Montag, 17. Oktober 2016

Rezension: Die heilige Johanna (George Bernard Shaw)

Suhrkamp
Taschenbuch, 240 Seiten
ISBN: 978-3-518-38361-2
11,00 €


Ein kurzer Einblick

Johanna, Tochter eines französischen Bauern, hört die Stimmen der Heiligen Katharina, der Heiligen Margareta und des Erzengels Michaela. Diese sagen ihr, dass sie Karl, dem Dauphin Frankreichs, helfen soll, König zu werden, indem sie mit seinen Truppen die englische Besatzung vertreibt. Also macht sich Johanna auf den Weg und schafft es sogar, zum Dauphin vorgelassen zu werden. Doch ihr Vorhaben verläuft nicht sehr lange erfolgreich…

Bewertung

Die Geschichte der heiligen Johanna, die auch unter dem Namen Jeanne d´Arc, Johanna von Orleans oder Jungfrau von Orleans bekannt ist, kennen nicht nur den meisten Menschen, sie wurde auch vielfach in Stücken, Büchern und Filmen verarbeitet. Vor Shaw haben sich prominent vor allem William Shakespeare und Friedrich Schiller mit der Figur beschäftigt. Unter anderem von ihnen möchte sich Shaw mit seinem Stück gezielt abgrenzen.
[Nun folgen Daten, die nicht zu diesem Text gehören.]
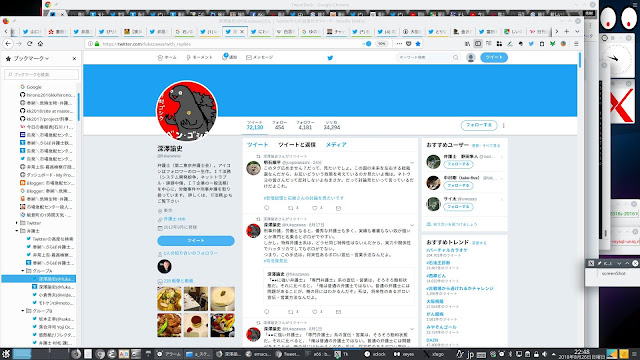Viewport: 640px width, 360px height.
Task: Reload the page in Firefox toolbar
Action: click(x=29, y=44)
Shaw hat die Heiligsprechung Johanna von Orleans‘ 1923 zum Anlass genommen, die Geschichte Johannas historisch korrekt mittels Überlieferungen zu ihrem Leben und Prozessakten aufzuarbeiten sowie häufig Originalzitate in das Stück einzubringen.
Shaw verzichtet bewusst auf das übliche Heldenepos und stellt der „guten“ Johanna keine klassische „böse“ Gegnerfigur entgegen, sondern versucht vielmehr, die Vielschichtigkeit und das Charakteristische der einzelnen Personen herauszuarbeiten. In der traditionellen Drama-Manier besteht das Stück aus sechs Szenen inklusive eines Epilogs, die die bekannte Geschichte Johannas von ihrem Gespräch mit dem Dauphin bis zum Ende ihres Lebens wiedergeben. Dennoch treten in Shaws Stück die Personen um Johanna herum stärker in den Vordergrund und auch die Konsequenzen auf ihre jeweiligen Leben werden in den Fokus gerückt. Shaw versteht sein Stück vielmehr als exakte historische Aufarbeitung und hat es daher wohl auch mit „dramatische Chronik“ überschrieben.
Diese Version des bekannten Stoffes ist in diesem Band vom Verlag durch eine Radioansprache Shaws anlässlich das 500. Todestages Johannas abgerundet wurden, in der Shaw die Aktualität des Stoffes betont. Darüber hinaus enthält dieses Werk in einzigartiger Weise eine „Vorrede zu Die heilige Johanna“, die Shaw selbst (im Nachhinein) seinem Stück vorangestellt hat. Diese umfasst mehr als 70 Seiten, die den Leser mit der Vielschichtigkeit des Stoffes und falschen bzw. kritikwürdigen früheren Auseinandersetzungen und Deutungen konfrontieren. Man muss es Shaw hoch anrechnen, dass er sich so intensiv mit einem historisch weit zurückliegenden Stoff auseinandergesetzt und versucht hat, historisch korrekte Daten zu recherchieren, doch diese Vorrede ist für den Leser nicht nur unverhofft, sondern auch etwas erschlagend. Der Leser, der eigentlich den Beginn eines Stückes erwartet, muss sich hier erst einmal durch diese durchaus klugen, kritischen Gedanken kämpfen und diese verarbeiten, ohne den Inhalt der Geschichte exakt vor Augen zu haben. Zwar führt Shaw hier vieles auf, von dem er sich in seinem Stück abgrenzen wollte, dennoch wäre dies wohl besser in einer Nachrede verpackt, um den unvorbereiteten Leser besser mitnehmen zu können.

Fazit

Shaw hat mit „Die heilige Johanna“ eine neuartige Form von Drama geschaffen, in der er die historischen Ereignisse versucht, exakt zu rekapitulieren und dafür zu Recht den Literaturnobelpreis erhalten. Seine Differenziertheit erlaubt es, aus dem klassischen Schwarz-Weiß-Schema herauszubrechen und stärker die Personen in den Fokus zu rücken. Allerdings erschwert es die Vorrede zum Stück, in dieses hineinzukommen.